Oh why, oh why is the gardening season so short? It seems just as if everything reaches it’s prime, then it is gone until the next season. I know I’ve talked about my garden a lot lately but…tis the season:) I’ve focused a lot on the vegetables recently, but the herbs are also a large portion of our summer gardening. We grew basil [sweet and purple], Italian flat leaf parsley, oregano, sage, mint, rosemary and thyme. Even if I cook with these fresh herbs every day, there is still more than I can use. The solution for me is to freeze them. This is the 5th or so year I’ve been doing it, at the results are perfect for cooking. I simply freeze chopped herbs in ice cube trays. Some I freeze in olive oil [for sauteing and dishes more in the “Italian family” of recipes] and some I freeze some in water or broth [for adding to soups and stews]. When stored in the freezer until I’m ready to use them helps stretch the season until we’re growing fresh herbs again. The flavor is still nice and sharp, even after months in the freezer. Once the ice cubes are sufficiently hard, I store them in freezer bags. I use two different size ice cube trays. The traditional, 14 compartment tray and smaller, 24 compartment ones. The traditional size holds about 1 Tablespoon of herbs, the smaller about 1 teaspoon. Perfect measurements for cooking. If you’ve never tried this method before, go for it, you won’t be disappointed.

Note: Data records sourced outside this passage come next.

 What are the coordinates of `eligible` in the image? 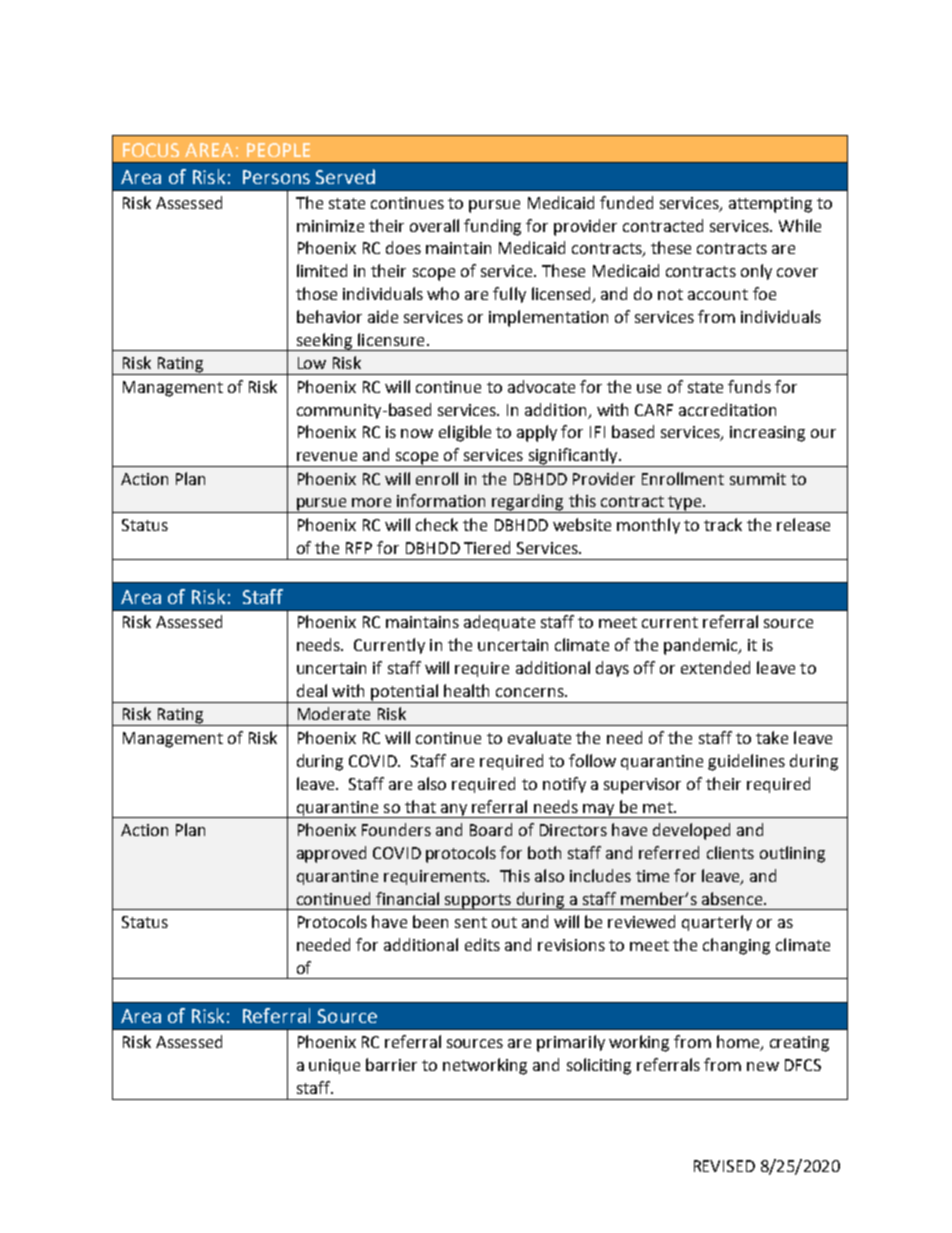 It's located at (465, 433).
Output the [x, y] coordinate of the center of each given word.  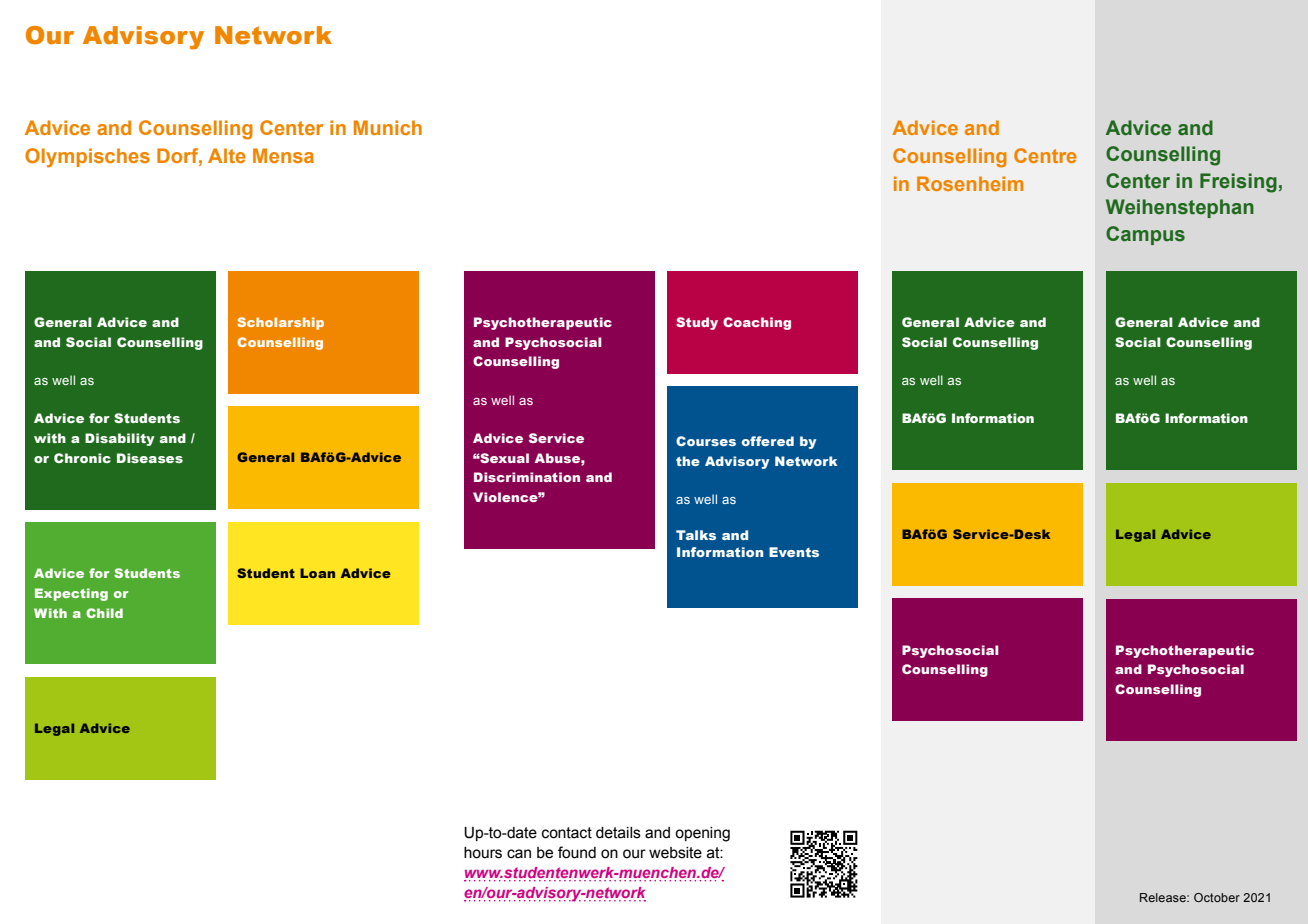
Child [104, 613]
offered [768, 441]
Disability [120, 439]
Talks [696, 535]
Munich [388, 127]
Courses [706, 441]
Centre [1045, 155]
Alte [227, 155]
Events [794, 552]
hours [483, 853]
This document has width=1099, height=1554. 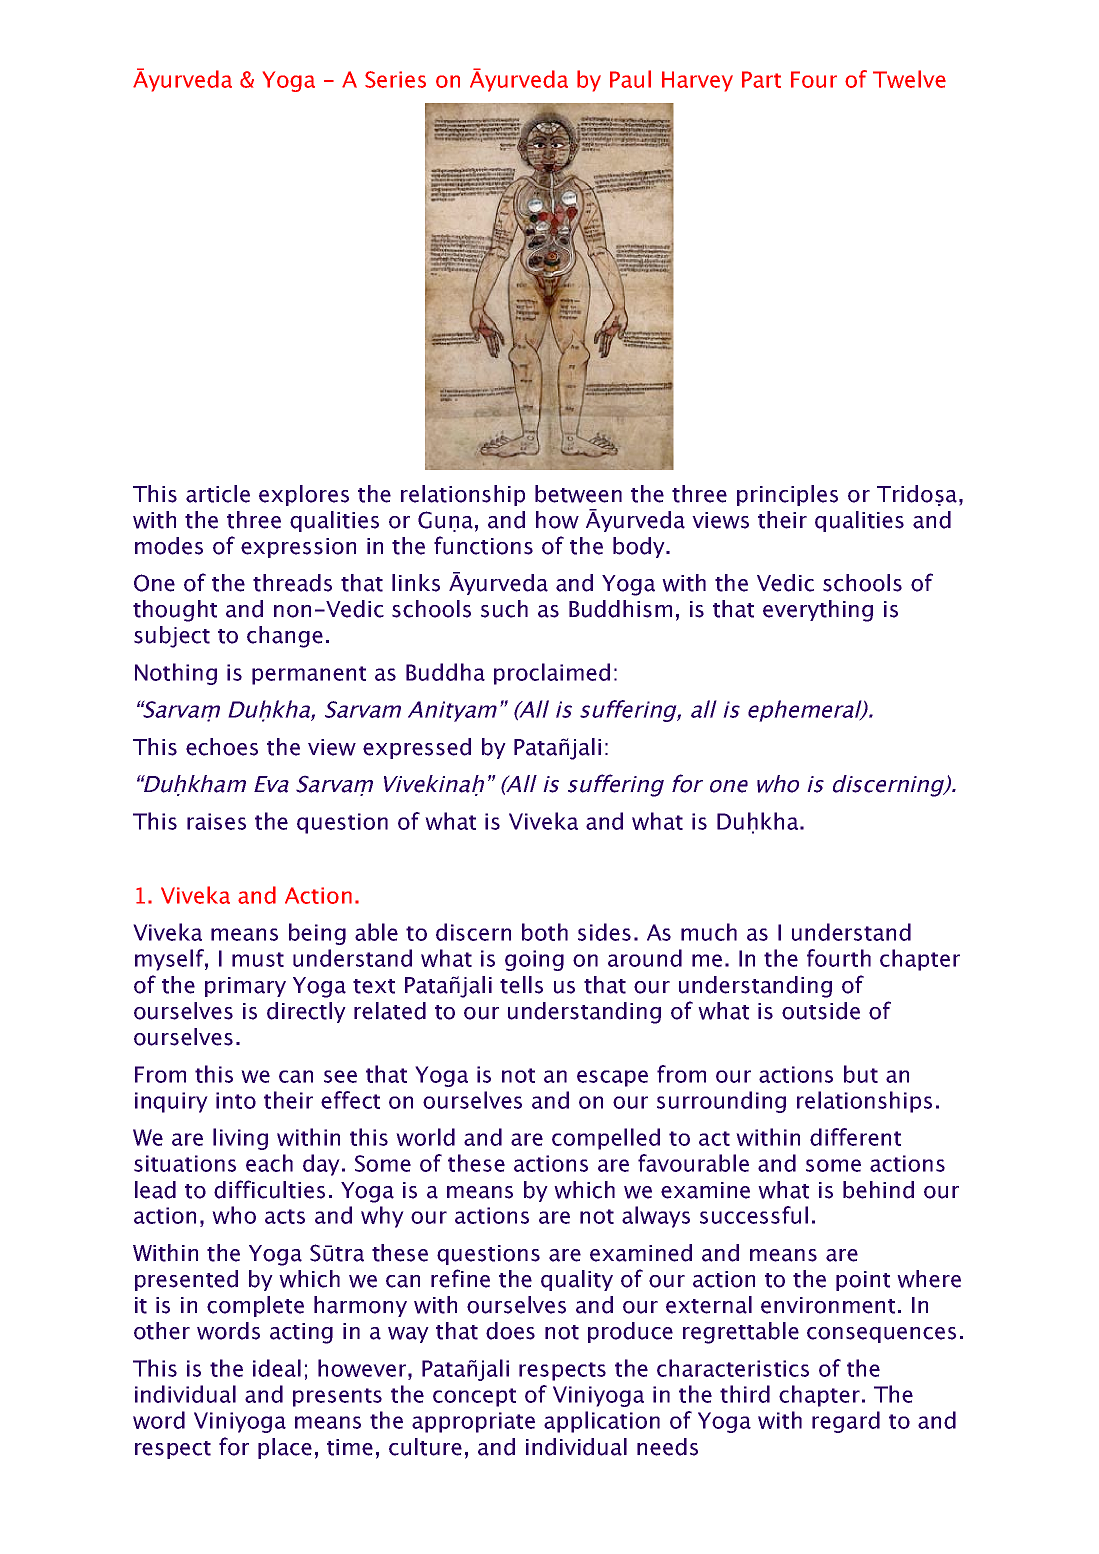 What do you see at coordinates (552, 674) in the document?
I see `proclaimed` at bounding box center [552, 674].
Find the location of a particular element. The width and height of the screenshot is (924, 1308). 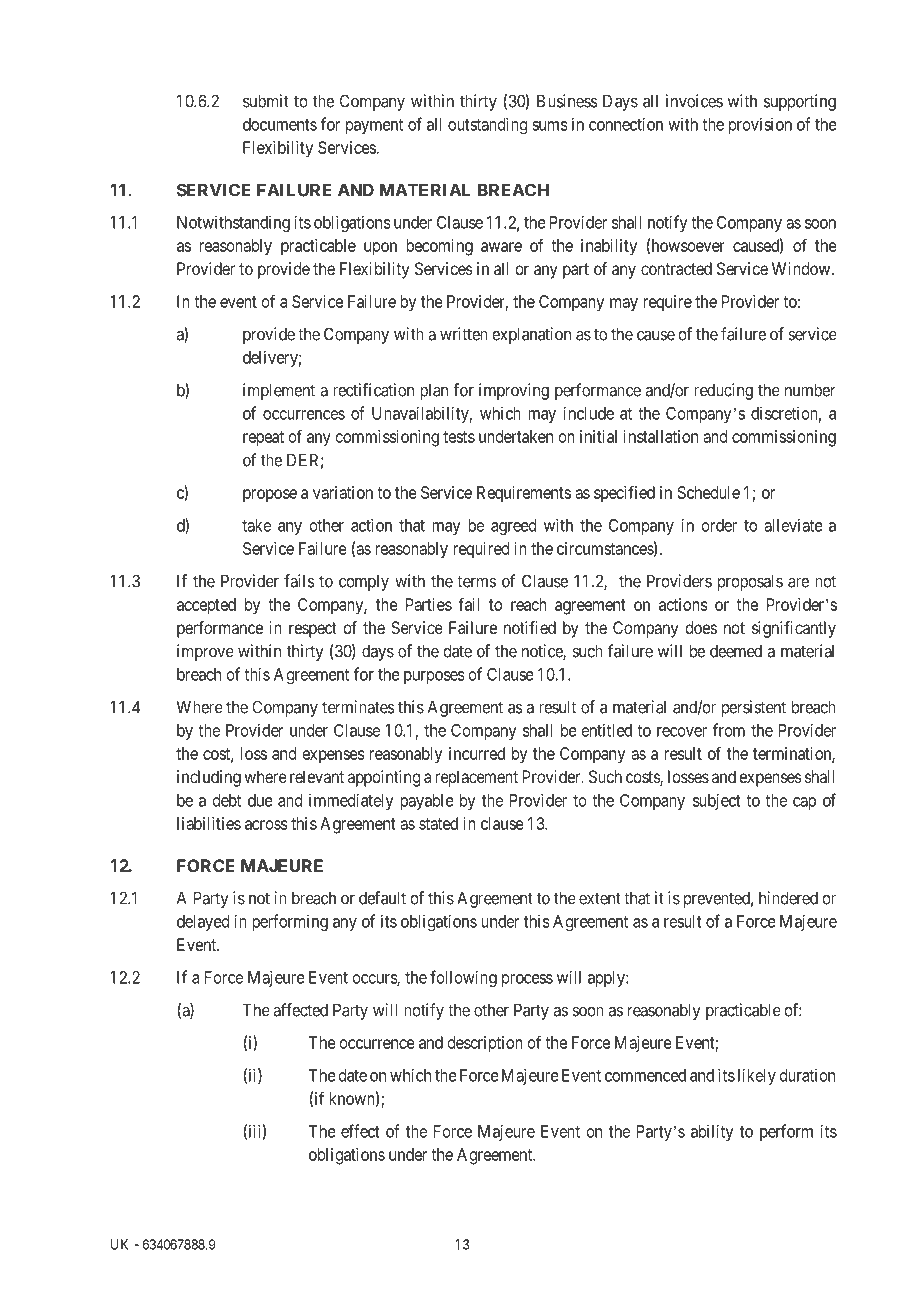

Simple Instructions for Summer Freshness in Winter:
Pile up washed and patted dry herbs on a cutting board. I prefer to freeze herbs individually, but feel free to make your own blends.
Using a large knife, start chopping! There is no wrong or right size, chop to the size you prefer.
When you have a sufficient amount chopped, start filling the ice cube trays.
Now it’s decision time, oil or water. It depends on how you’ll be using them in later months. I do about 1/2 and 1/2.
Place in freezer. Once solid, remove from trays and store in freezer bags.